### WHAT THE TASK ASKS:
The goal here is an exact copy of the entries below, without their pictures.

RECORDS FOR THE EXERCISE Start Marker

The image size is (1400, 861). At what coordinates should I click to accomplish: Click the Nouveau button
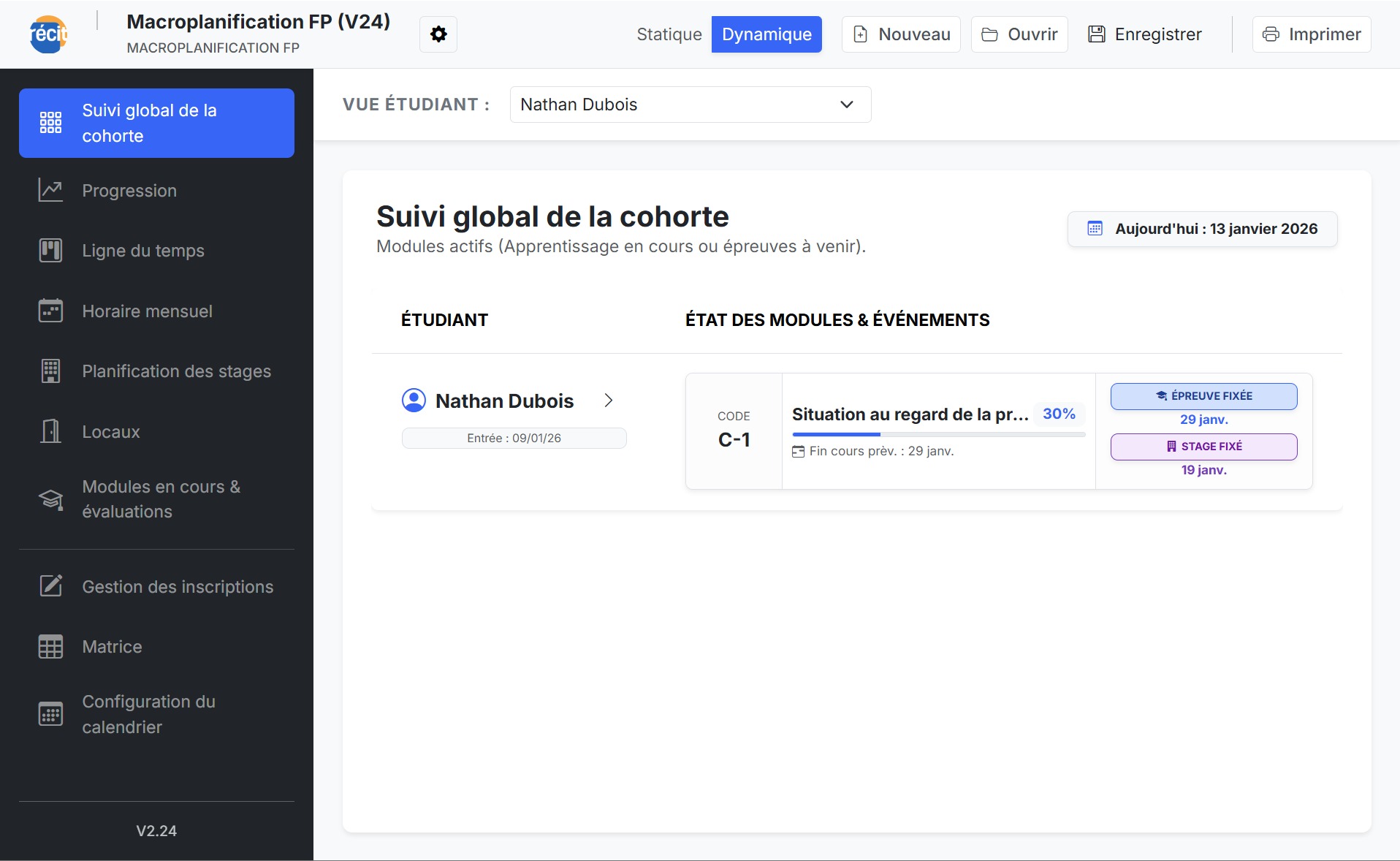pos(900,34)
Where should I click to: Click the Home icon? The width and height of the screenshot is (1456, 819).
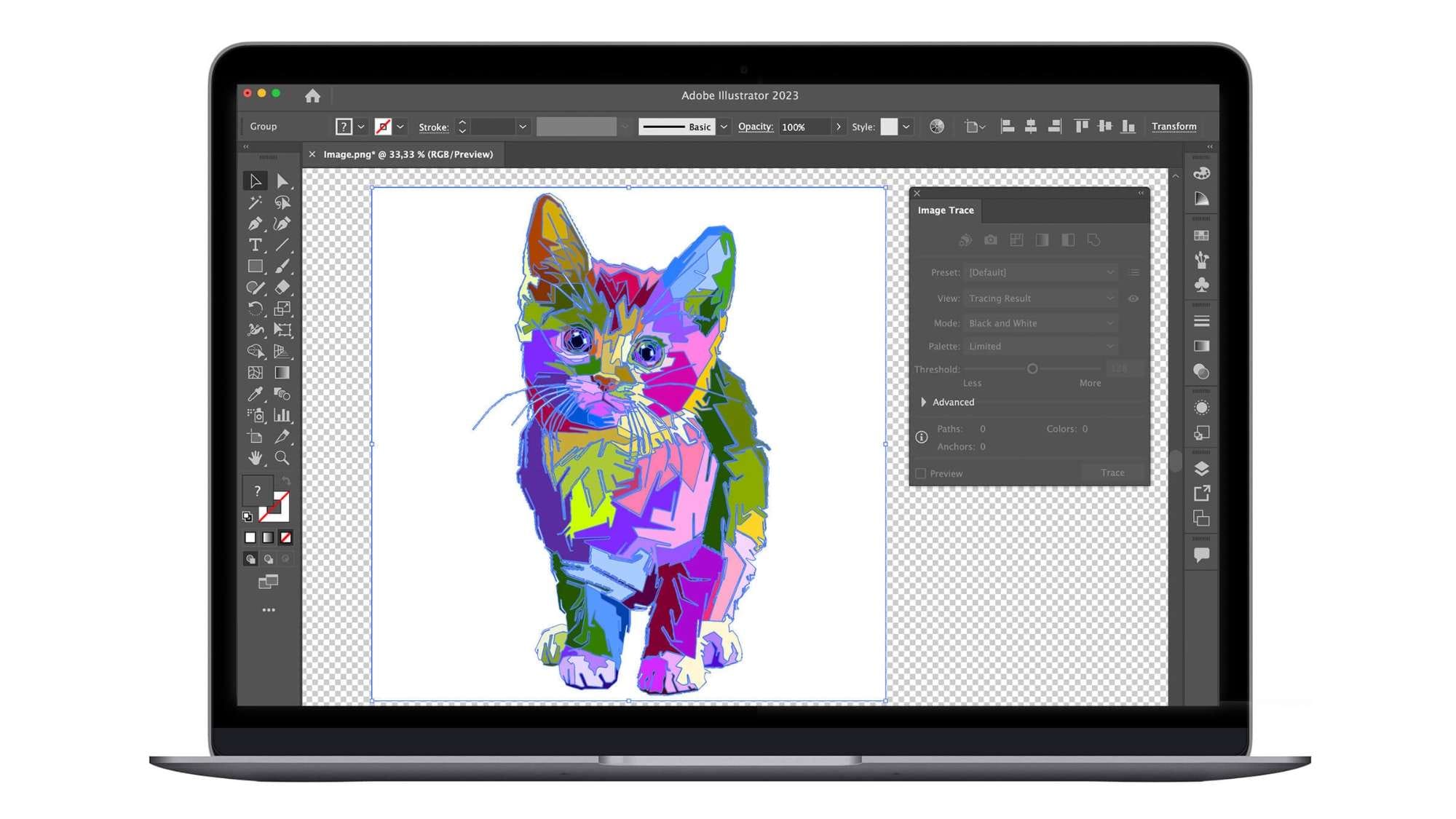(x=312, y=95)
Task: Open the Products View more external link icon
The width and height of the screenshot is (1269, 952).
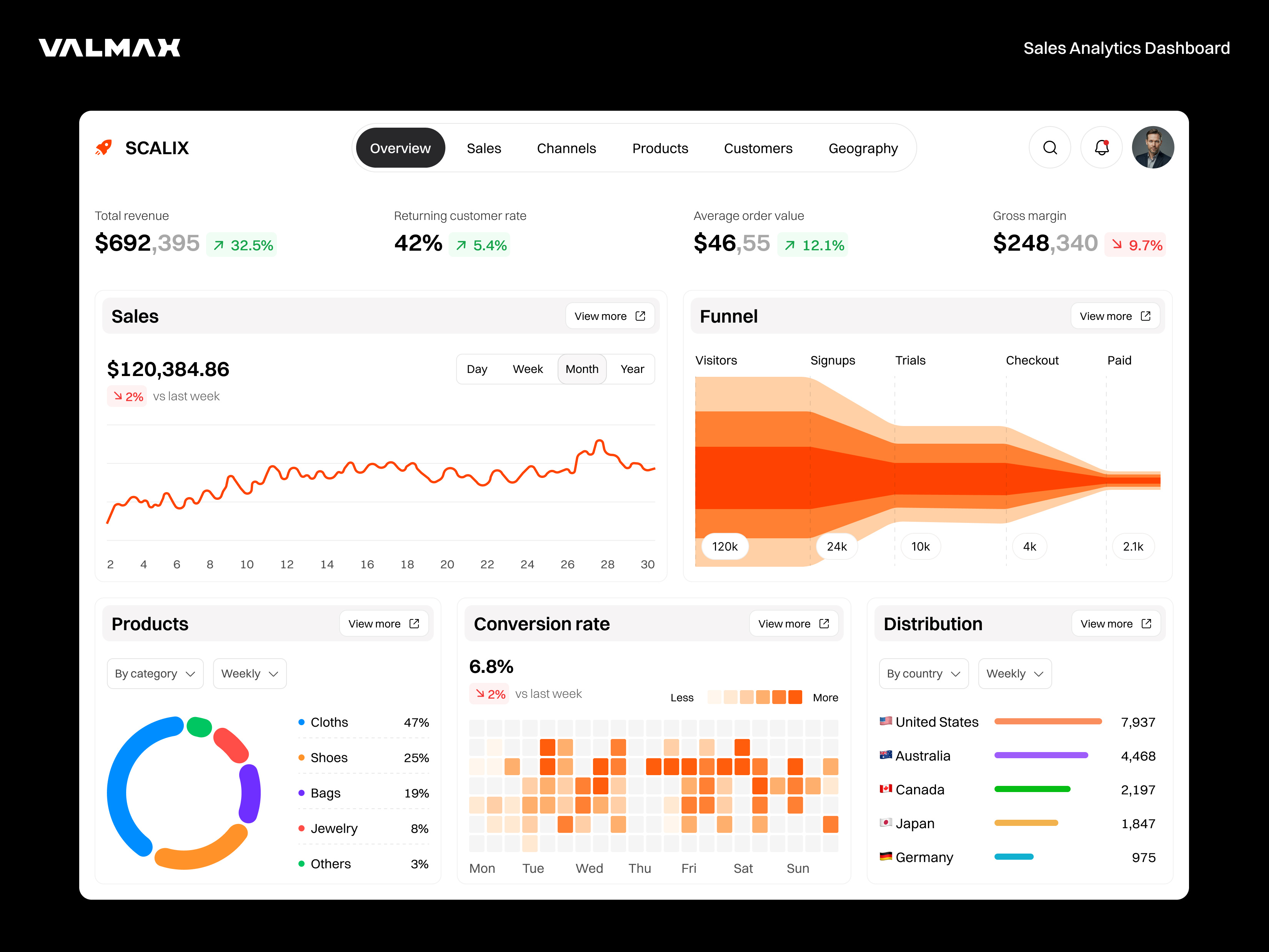Action: pos(414,623)
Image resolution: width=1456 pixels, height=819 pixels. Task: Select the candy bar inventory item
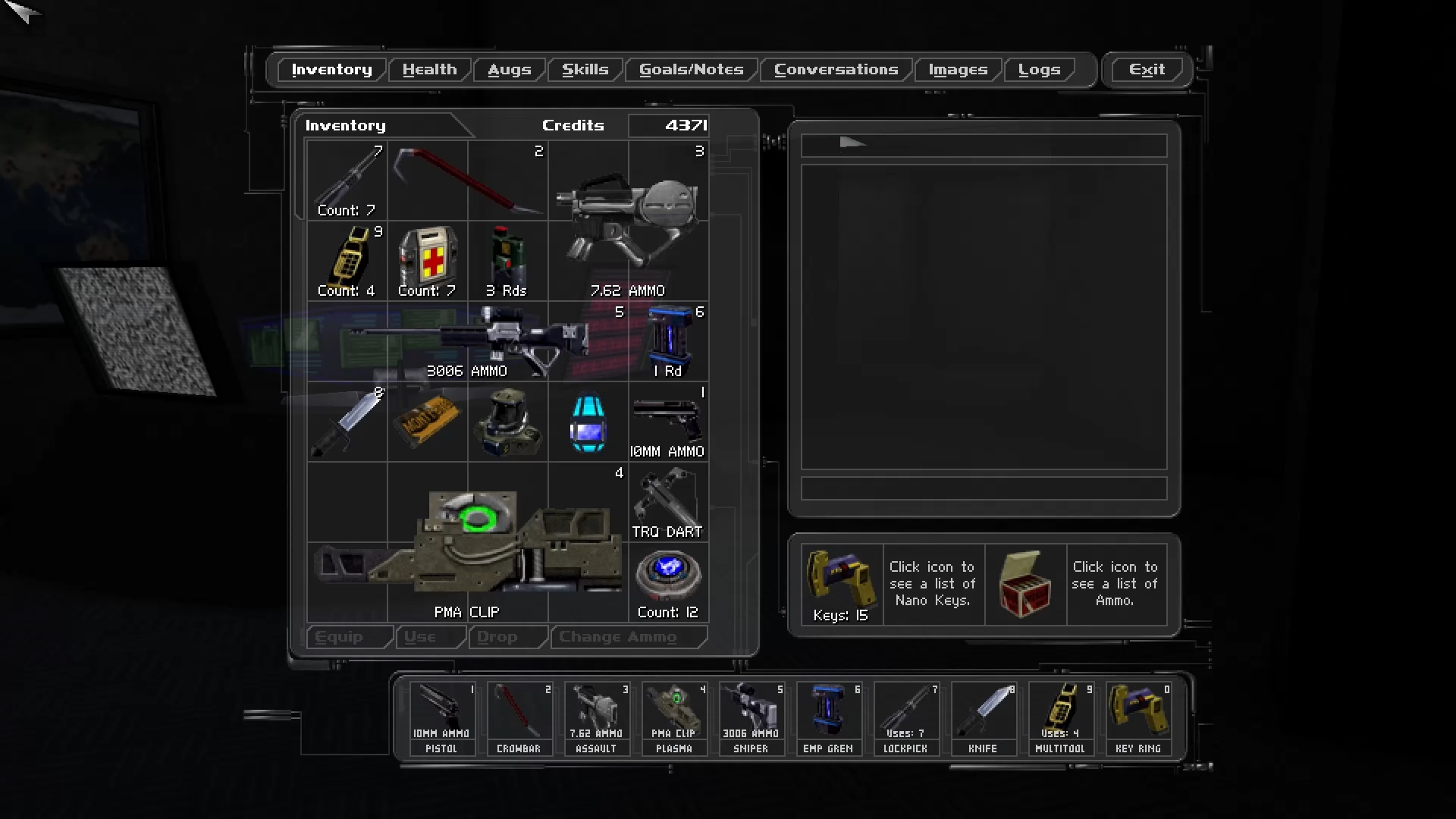pos(428,422)
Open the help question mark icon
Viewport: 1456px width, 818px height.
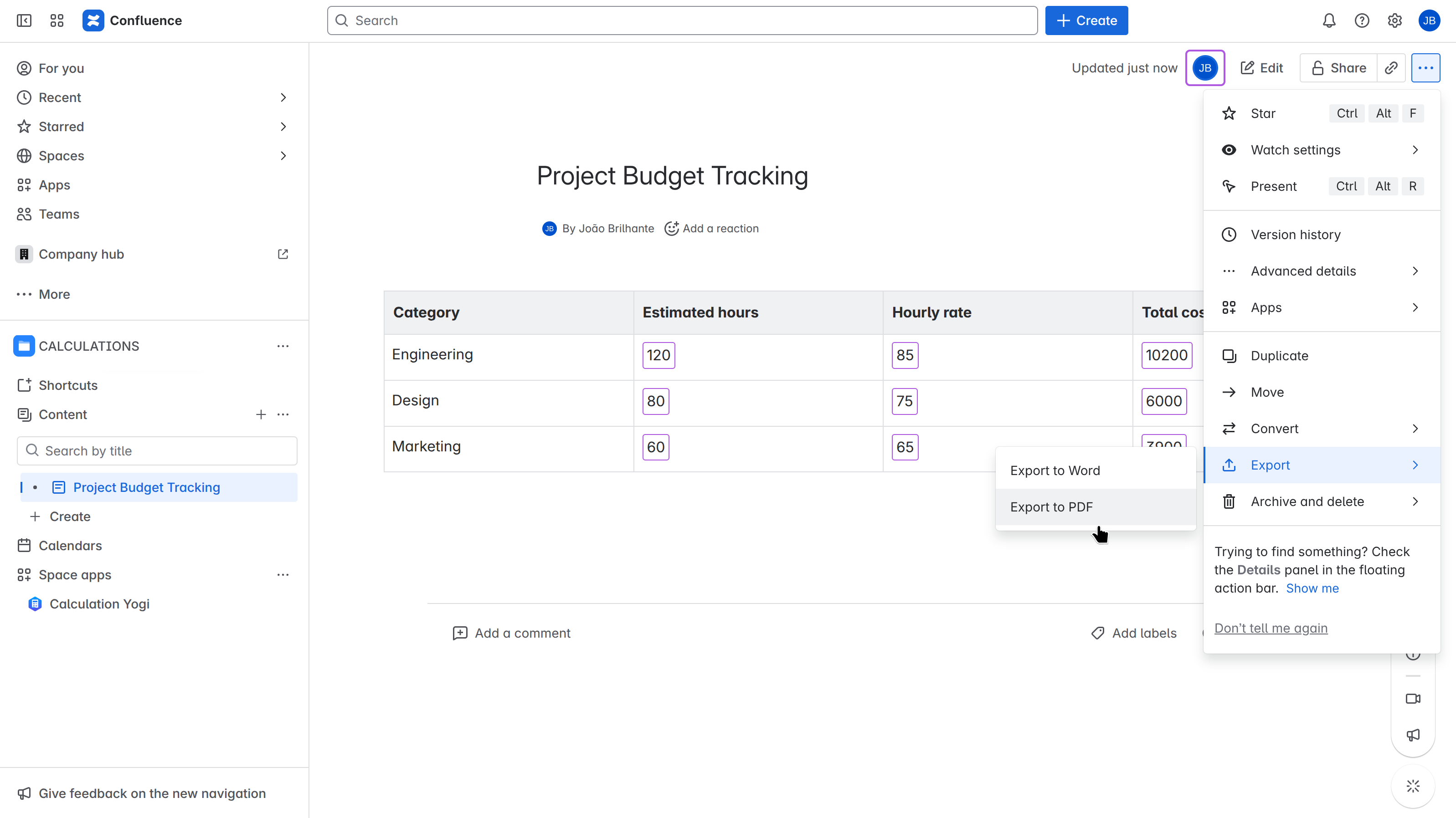point(1362,21)
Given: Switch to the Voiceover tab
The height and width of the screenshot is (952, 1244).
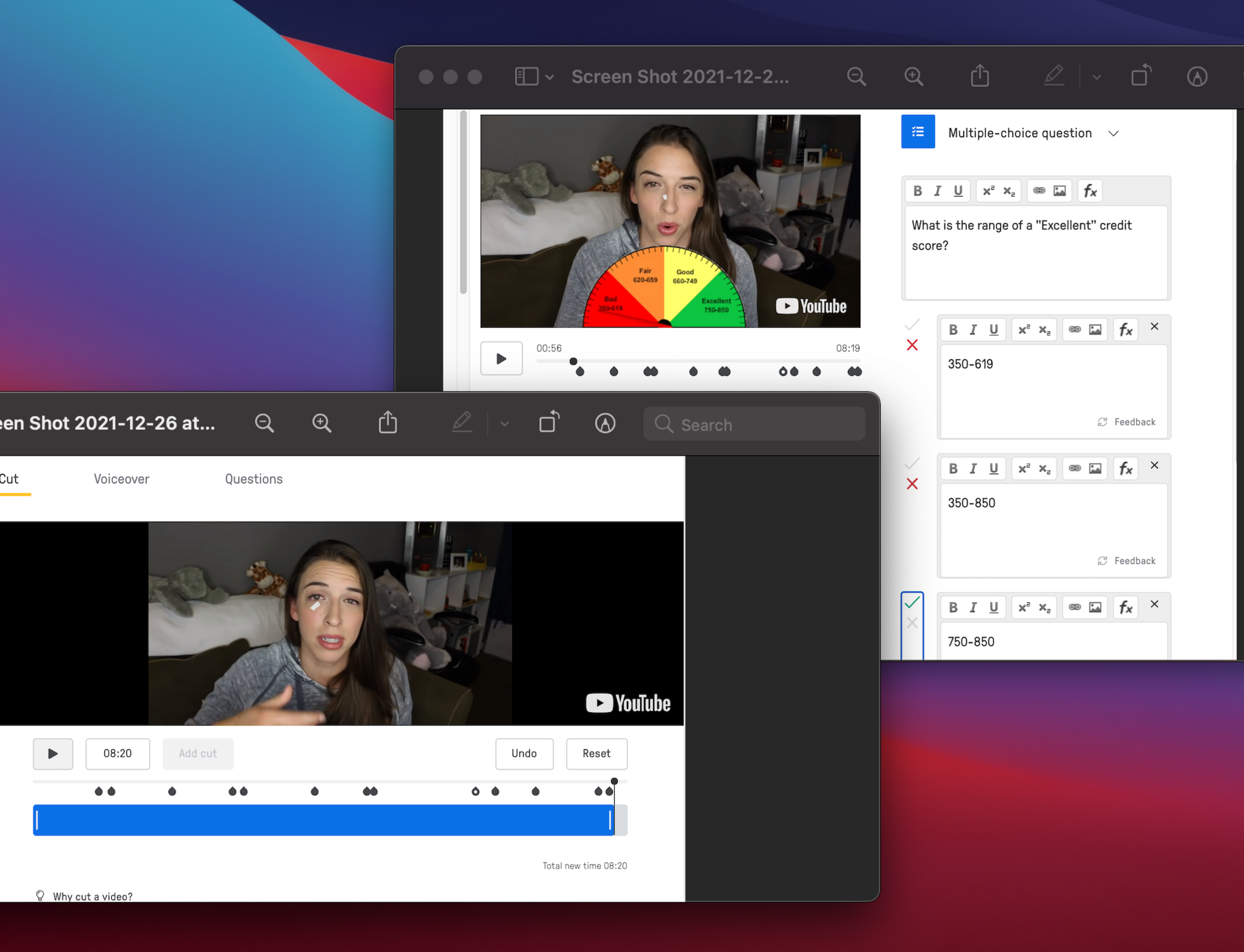Looking at the screenshot, I should 121,479.
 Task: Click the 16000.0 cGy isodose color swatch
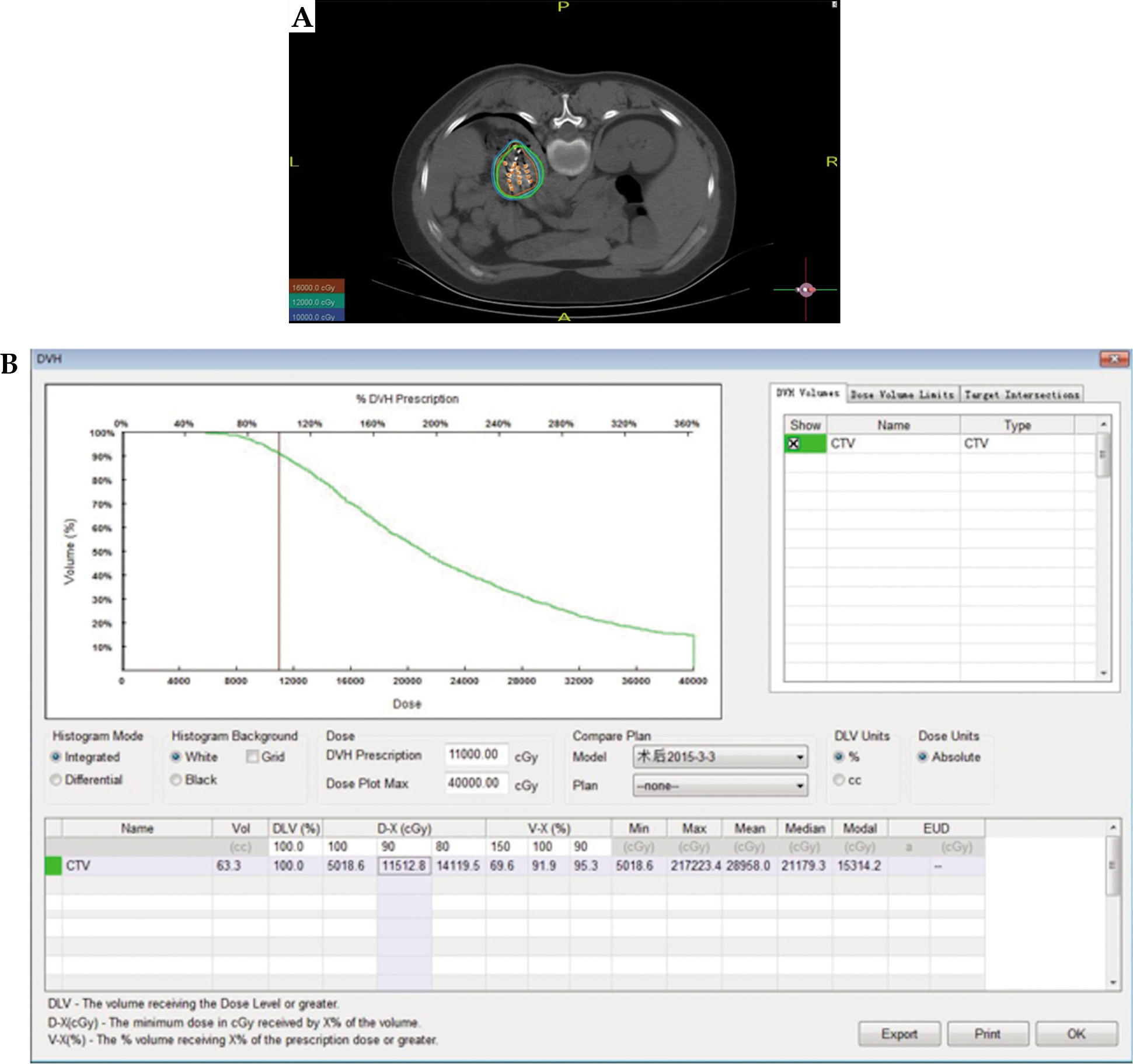pos(316,287)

RECORDS FOR THE EXERCISE End Marker

### OUTPUT OF THE TASK:
The image size is (1400, 861). At what coordinates should I click to accomplish: Click the Nouveau button
pos(900,34)
Where should I click to: Click the Home icon? The width and height of the screenshot is (1456, 819).
(x=312, y=95)
Task: Open the Products View more external link icon
The width and height of the screenshot is (1269, 952).
Action: pos(414,623)
Image resolution: width=1456 pixels, height=819 pixels. Task: Select the candy bar inventory item
pos(428,422)
Open the help question mark icon
Viewport: 1456px width, 818px height.
point(1362,21)
Given: Switch to the Voiceover tab
The height and width of the screenshot is (952, 1244).
Looking at the screenshot, I should 121,479.
 Task: Click the 16000.0 cGy isodose color swatch
pos(316,287)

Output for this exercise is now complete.